There is also a monad transformer version of State, StateT. This frequently gets used to hold program configuration data, or "game-world-state" types of state in applications.

ST is something slightly different. The main data structure in ST is the STRef, which is like an IORef but with a different monad. The ST monad uses type system trickery (the "state threads" the docs mention) to ensure that mutable data can't escape the monad; that is, when you run an ST computation you get a pure result. The reason ST is interesting is that it's a primitive monad like IO, allowing computations to perform low-level manipulations on bytearrays and pointers. This means that ST can provide a pure interface while using low-level operations on mutable data, meaning it's very fast. From the perspective of the program, it's as if the ST computation runs in a separate thread with thread-local storage.

小开

Others have done the core things, but to answer the direct question:

All this makes the line type ENV = IORef [(String, IORef LispVal)] confusing. Why the second IORef? What will break if I do type ENV = State [(String, LispVal)] instead?

Lisp is a functional language with mutable state and lexical scope. Imagine you've closed over a mutable variable.
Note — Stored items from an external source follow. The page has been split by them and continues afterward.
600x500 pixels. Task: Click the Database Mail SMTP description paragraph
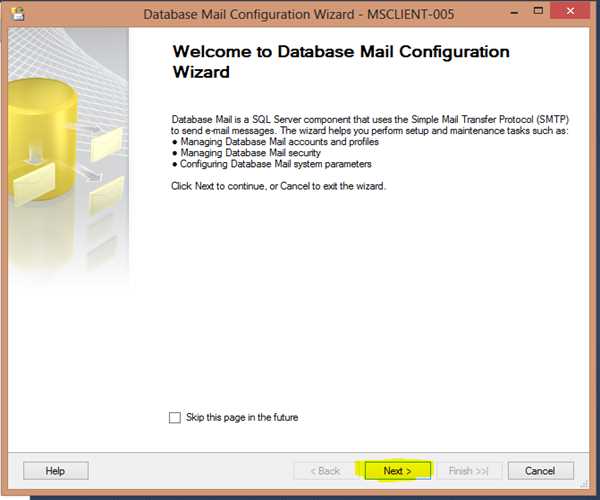click(370, 125)
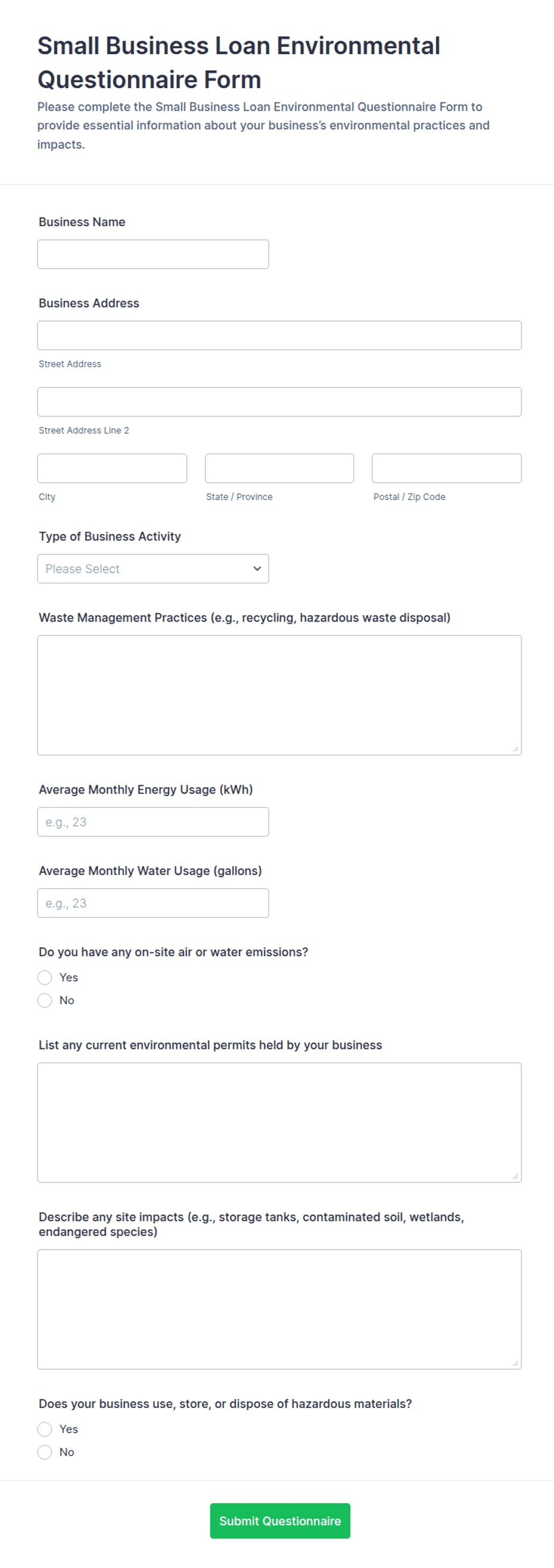This screenshot has width=554, height=1568.
Task: Focus the Postal / Zip Code field
Action: tap(447, 468)
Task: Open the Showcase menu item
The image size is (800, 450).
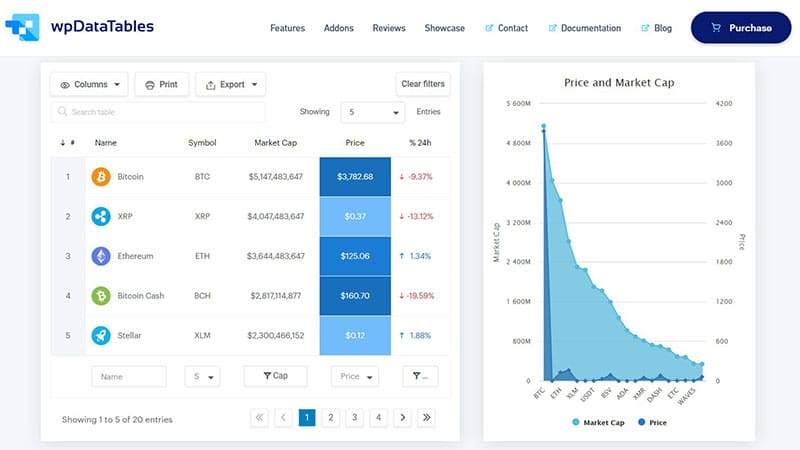Action: pyautogui.click(x=444, y=28)
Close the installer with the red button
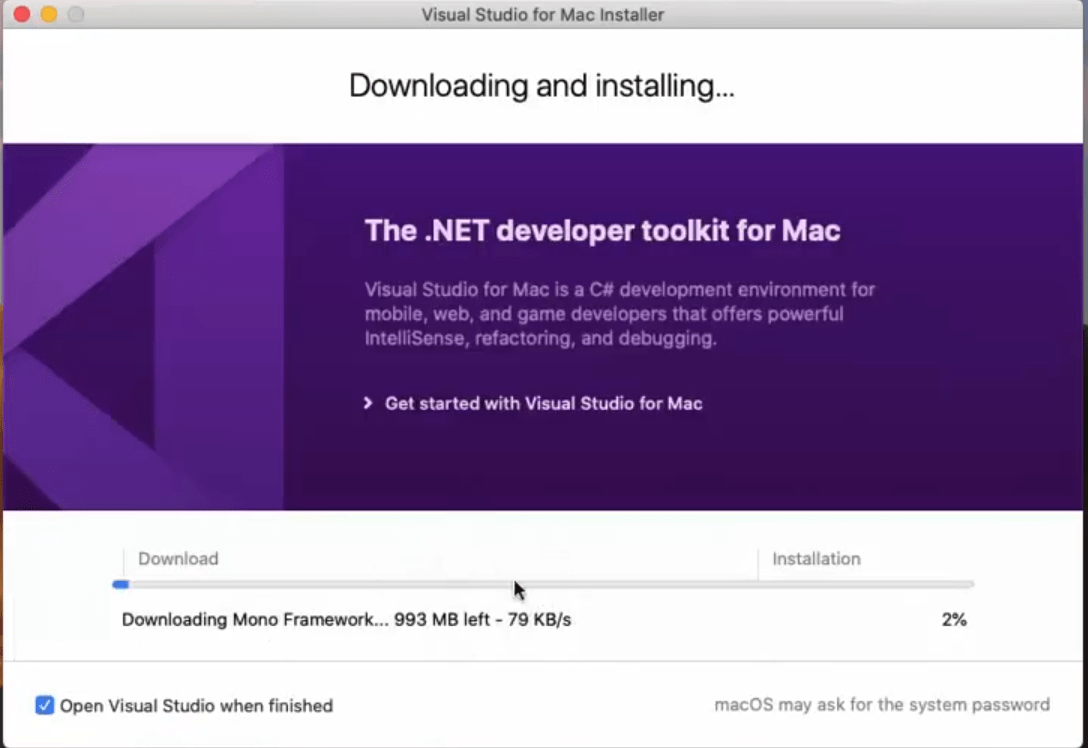The height and width of the screenshot is (748, 1088). 21,15
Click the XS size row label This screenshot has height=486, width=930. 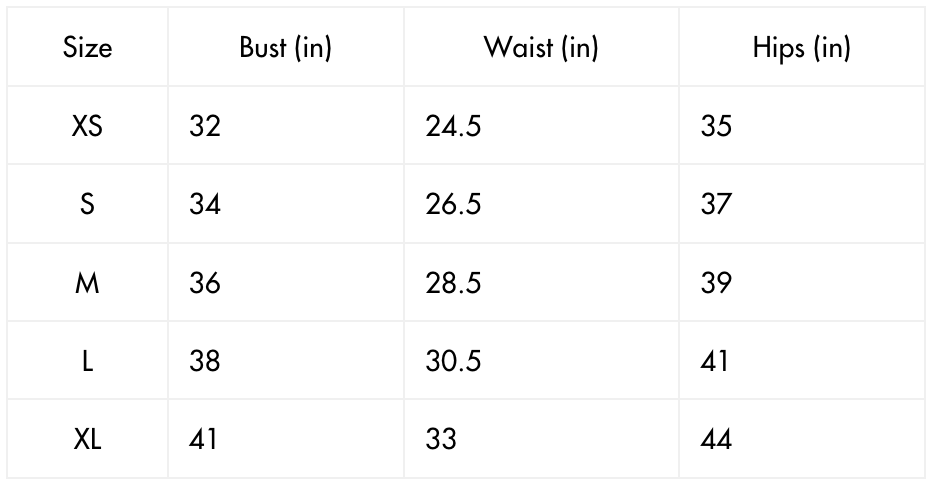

Now you've got a reference to this variable hanging around inside some other function -- say (in haskell-style pseudocode) (printIt, setIt) = let x = 5 in (\ () -> print x, \y -> set x y). You now have two functions -- one prints x, and one sets its value. When you evaluate printIt, you want to lookup the name of x in the initial environment in which printIt was defined, but you want to lookup the value that name is bound to in the environment in which printIt is called (after setIt may have been called any number of times).

There are ways besids the two IORefs to do this, but you certainly need more than the latter type you've proposed, which doesn't allow you to alter the values that names are bound to in a lexically-scoped fashion. Google the "funargs problem" for a whole lot of interesting prehistory.